Stated problem:
Reproduce the data below verbatim, line for line, with no changes.

Exercise data:

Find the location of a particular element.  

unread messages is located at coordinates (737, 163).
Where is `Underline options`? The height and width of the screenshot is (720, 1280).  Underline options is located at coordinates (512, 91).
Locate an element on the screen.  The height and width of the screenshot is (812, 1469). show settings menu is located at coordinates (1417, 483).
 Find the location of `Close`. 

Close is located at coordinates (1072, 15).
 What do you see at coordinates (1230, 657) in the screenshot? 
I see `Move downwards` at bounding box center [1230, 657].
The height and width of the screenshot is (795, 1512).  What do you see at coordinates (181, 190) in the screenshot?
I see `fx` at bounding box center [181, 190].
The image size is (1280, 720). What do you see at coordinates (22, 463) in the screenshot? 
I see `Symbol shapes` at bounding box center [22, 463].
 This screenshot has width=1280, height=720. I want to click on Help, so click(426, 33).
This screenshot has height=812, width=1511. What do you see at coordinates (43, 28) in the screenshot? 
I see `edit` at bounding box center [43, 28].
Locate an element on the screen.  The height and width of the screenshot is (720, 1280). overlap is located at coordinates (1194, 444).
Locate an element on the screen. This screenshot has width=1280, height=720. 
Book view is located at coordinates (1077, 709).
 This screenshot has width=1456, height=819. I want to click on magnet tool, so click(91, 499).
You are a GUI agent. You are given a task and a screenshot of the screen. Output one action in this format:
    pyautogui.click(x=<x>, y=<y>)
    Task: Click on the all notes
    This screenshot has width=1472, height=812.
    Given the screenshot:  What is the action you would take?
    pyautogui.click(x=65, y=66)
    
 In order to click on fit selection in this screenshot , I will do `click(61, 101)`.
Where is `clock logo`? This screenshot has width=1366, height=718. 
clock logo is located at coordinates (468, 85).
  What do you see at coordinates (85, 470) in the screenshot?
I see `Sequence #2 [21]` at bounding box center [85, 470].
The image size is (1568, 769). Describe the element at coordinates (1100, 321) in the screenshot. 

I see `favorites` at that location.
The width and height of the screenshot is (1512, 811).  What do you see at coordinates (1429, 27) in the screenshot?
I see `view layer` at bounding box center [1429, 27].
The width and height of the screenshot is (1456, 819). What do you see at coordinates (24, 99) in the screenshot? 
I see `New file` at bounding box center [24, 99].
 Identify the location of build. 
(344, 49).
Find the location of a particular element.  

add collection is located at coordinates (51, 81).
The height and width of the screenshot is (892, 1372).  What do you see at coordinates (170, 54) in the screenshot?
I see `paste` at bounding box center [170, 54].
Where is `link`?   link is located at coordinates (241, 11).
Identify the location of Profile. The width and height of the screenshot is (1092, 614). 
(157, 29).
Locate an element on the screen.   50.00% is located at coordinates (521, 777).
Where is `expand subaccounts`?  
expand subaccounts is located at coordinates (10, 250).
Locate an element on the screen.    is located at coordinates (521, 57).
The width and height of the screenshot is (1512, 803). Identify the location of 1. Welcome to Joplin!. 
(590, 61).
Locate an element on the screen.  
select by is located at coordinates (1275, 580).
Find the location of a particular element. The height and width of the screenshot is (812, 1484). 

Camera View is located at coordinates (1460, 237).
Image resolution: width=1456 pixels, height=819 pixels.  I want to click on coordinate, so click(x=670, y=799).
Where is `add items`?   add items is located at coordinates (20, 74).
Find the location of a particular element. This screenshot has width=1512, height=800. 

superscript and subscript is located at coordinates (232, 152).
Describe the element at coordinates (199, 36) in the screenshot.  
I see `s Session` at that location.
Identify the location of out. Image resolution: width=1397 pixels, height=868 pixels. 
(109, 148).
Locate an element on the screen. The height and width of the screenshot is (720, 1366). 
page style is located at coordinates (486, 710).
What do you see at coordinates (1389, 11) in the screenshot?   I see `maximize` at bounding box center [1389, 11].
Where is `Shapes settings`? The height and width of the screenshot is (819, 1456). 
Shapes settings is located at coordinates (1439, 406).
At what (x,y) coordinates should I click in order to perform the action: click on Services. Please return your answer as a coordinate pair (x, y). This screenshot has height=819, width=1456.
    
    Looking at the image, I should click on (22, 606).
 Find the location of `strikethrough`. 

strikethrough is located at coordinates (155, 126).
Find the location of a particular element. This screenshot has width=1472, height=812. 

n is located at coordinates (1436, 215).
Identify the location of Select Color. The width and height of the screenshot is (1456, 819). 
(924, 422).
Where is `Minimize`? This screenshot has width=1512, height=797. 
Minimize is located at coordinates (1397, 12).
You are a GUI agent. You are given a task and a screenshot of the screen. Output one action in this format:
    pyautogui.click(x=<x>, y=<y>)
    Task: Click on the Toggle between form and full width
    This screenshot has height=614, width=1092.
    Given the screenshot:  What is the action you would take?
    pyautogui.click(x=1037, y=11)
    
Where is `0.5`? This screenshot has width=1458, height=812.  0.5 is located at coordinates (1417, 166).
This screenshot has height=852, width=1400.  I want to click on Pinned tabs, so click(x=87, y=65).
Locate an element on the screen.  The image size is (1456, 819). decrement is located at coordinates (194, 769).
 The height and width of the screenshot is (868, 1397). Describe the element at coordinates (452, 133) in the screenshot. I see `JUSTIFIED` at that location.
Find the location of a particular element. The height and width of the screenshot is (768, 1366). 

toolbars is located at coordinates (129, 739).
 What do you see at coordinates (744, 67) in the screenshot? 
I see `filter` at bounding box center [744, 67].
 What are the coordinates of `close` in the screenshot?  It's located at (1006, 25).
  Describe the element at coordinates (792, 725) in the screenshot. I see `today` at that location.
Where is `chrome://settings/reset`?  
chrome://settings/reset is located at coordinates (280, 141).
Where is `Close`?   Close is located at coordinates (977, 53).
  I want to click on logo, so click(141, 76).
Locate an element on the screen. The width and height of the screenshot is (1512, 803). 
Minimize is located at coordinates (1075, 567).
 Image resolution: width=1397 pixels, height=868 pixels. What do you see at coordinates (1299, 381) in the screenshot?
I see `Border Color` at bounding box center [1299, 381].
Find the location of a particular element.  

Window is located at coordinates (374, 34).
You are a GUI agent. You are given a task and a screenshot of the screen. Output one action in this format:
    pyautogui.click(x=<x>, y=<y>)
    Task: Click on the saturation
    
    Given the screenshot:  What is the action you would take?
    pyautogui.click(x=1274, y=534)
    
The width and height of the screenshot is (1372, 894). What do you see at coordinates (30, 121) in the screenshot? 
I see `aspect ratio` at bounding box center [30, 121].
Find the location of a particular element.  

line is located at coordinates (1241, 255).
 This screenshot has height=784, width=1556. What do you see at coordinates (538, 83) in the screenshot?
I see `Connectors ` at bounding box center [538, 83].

Worked answer:
Find the location of a particular element.  

unread messages is located at coordinates (737, 163).
Where is `Underline options`? The height and width of the screenshot is (720, 1280).  Underline options is located at coordinates (512, 91).
Locate an element on the screen.  The height and width of the screenshot is (812, 1469). show settings menu is located at coordinates (1417, 483).
 Find the location of `Close`. 

Close is located at coordinates (1072, 15).
 What do you see at coordinates (1230, 657) in the screenshot? 
I see `Move downwards` at bounding box center [1230, 657].
The height and width of the screenshot is (795, 1512).  What do you see at coordinates (181, 190) in the screenshot?
I see `fx` at bounding box center [181, 190].
The image size is (1280, 720). What do you see at coordinates (22, 463) in the screenshot? 
I see `Symbol shapes` at bounding box center [22, 463].
 This screenshot has width=1280, height=720. I want to click on Help, so click(426, 33).
This screenshot has height=812, width=1511. What do you see at coordinates (43, 28) in the screenshot? 
I see `edit` at bounding box center [43, 28].
Locate an element on the screen.  The height and width of the screenshot is (720, 1280). overlap is located at coordinates (1194, 444).
Locate an element on the screen. This screenshot has width=1280, height=720. 
Book view is located at coordinates (1077, 709).
 This screenshot has width=1456, height=819. I want to click on magnet tool, so click(91, 499).
You are a GUI agent. You are given a task and a screenshot of the screen. Output one action in this format:
    pyautogui.click(x=<x>, y=<y>)
    Task: Click on the all notes
    This screenshot has width=1472, height=812.
    Given the screenshot:  What is the action you would take?
    pyautogui.click(x=65, y=66)
    
 In order to click on fit selection in this screenshot , I will do `click(61, 101)`.
Where is `clock logo`? This screenshot has width=1366, height=718. 
clock logo is located at coordinates (468, 85).
  What do you see at coordinates (85, 470) in the screenshot?
I see `Sequence #2 [21]` at bounding box center [85, 470].
The image size is (1568, 769). Describe the element at coordinates (1100, 321) in the screenshot. 

I see `favorites` at that location.
The width and height of the screenshot is (1512, 811).  What do you see at coordinates (1429, 27) in the screenshot?
I see `view layer` at bounding box center [1429, 27].
The width and height of the screenshot is (1456, 819). What do you see at coordinates (24, 99) in the screenshot? 
I see `New file` at bounding box center [24, 99].
 Identify the location of build. 
(344, 49).
Find the location of a particular element.  

add collection is located at coordinates (51, 81).
The height and width of the screenshot is (892, 1372).  What do you see at coordinates (170, 54) in the screenshot?
I see `paste` at bounding box center [170, 54].
Where is `link`?   link is located at coordinates (241, 11).
Identify the location of Profile. The width and height of the screenshot is (1092, 614). 
(157, 29).
Locate an element on the screen.   50.00% is located at coordinates (521, 777).
Where is `expand subaccounts`?  
expand subaccounts is located at coordinates (10, 250).
Locate an element on the screen.    is located at coordinates (521, 57).
The width and height of the screenshot is (1512, 803). Identify the location of 1. Welcome to Joplin!. 
(590, 61).
Locate an element on the screen.  
select by is located at coordinates (1275, 580).
Find the location of a particular element. The height and width of the screenshot is (812, 1484). 

Camera View is located at coordinates (1460, 237).
Image resolution: width=1456 pixels, height=819 pixels.  I want to click on coordinate, so click(x=670, y=799).
Where is `add items`?   add items is located at coordinates (20, 74).
Find the location of a particular element. This screenshot has width=1512, height=800. 

superscript and subscript is located at coordinates (232, 152).
Describe the element at coordinates (199, 36) in the screenshot.  
I see `s Session` at that location.
Identify the location of out. Image resolution: width=1397 pixels, height=868 pixels. 
(109, 148).
Locate an element on the screen. The height and width of the screenshot is (720, 1366). 
page style is located at coordinates (486, 710).
What do you see at coordinates (1389, 11) in the screenshot?   I see `maximize` at bounding box center [1389, 11].
Where is `Shapes settings`? The height and width of the screenshot is (819, 1456). 
Shapes settings is located at coordinates (1439, 406).
At what (x,y) coordinates should I click in order to perform the action: click on Services. Please return your answer as a coordinate pair (x, y). This screenshot has height=819, width=1456.
    
    Looking at the image, I should click on (22, 606).
 Find the location of `strikethrough`. 

strikethrough is located at coordinates (155, 126).
Find the location of a particular element. This screenshot has width=1472, height=812. 

n is located at coordinates (1436, 215).
Identify the location of Select Color. The width and height of the screenshot is (1456, 819). 
(924, 422).
Where is `Minimize`? This screenshot has width=1512, height=797. 
Minimize is located at coordinates (1397, 12).
You are a GUI agent. You are given a task and a screenshot of the screen. Output one action in this format:
    pyautogui.click(x=<x>, y=<y>)
    Task: Click on the Toggle between form and full width
    This screenshot has height=614, width=1092.
    Given the screenshot:  What is the action you would take?
    pyautogui.click(x=1037, y=11)
    
Where is `0.5`? This screenshot has width=1458, height=812.  0.5 is located at coordinates (1417, 166).
This screenshot has height=852, width=1400.  I want to click on Pinned tabs, so click(x=87, y=65).
Locate an element on the screen.  The image size is (1456, 819). decrement is located at coordinates (194, 769).
 The height and width of the screenshot is (868, 1397). Describe the element at coordinates (452, 133) in the screenshot. I see `JUSTIFIED` at that location.
Find the location of a particular element. The height and width of the screenshot is (768, 1366). 

toolbars is located at coordinates (129, 739).
 What do you see at coordinates (744, 67) in the screenshot? 
I see `filter` at bounding box center [744, 67].
 What are the coordinates of `close` in the screenshot?  It's located at (1006, 25).
  Describe the element at coordinates (792, 725) in the screenshot. I see `today` at that location.
Where is `chrome://settings/reset`?  
chrome://settings/reset is located at coordinates (280, 141).
Where is `Close`?   Close is located at coordinates (977, 53).
  I want to click on logo, so click(141, 76).
Locate an element on the screen. The width and height of the screenshot is (1512, 803). 
Minimize is located at coordinates (1075, 567).
 Image resolution: width=1397 pixels, height=868 pixels. What do you see at coordinates (1299, 381) in the screenshot?
I see `Border Color` at bounding box center [1299, 381].
Find the location of a particular element.  

Window is located at coordinates (374, 34).
You are a GUI agent. You are given a task and a screenshot of the screen. Output one action in this format:
    pyautogui.click(x=<x>, y=<y>)
    Task: Click on the saturation
    
    Given the screenshot:  What is the action you would take?
    pyautogui.click(x=1274, y=534)
    
The width and height of the screenshot is (1372, 894). What do you see at coordinates (30, 121) in the screenshot? 
I see `aspect ratio` at bounding box center [30, 121].
Find the location of a particular element.  

line is located at coordinates (1241, 255).
 This screenshot has height=784, width=1556. What do you see at coordinates (538, 83) in the screenshot?
I see `Connectors ` at bounding box center [538, 83].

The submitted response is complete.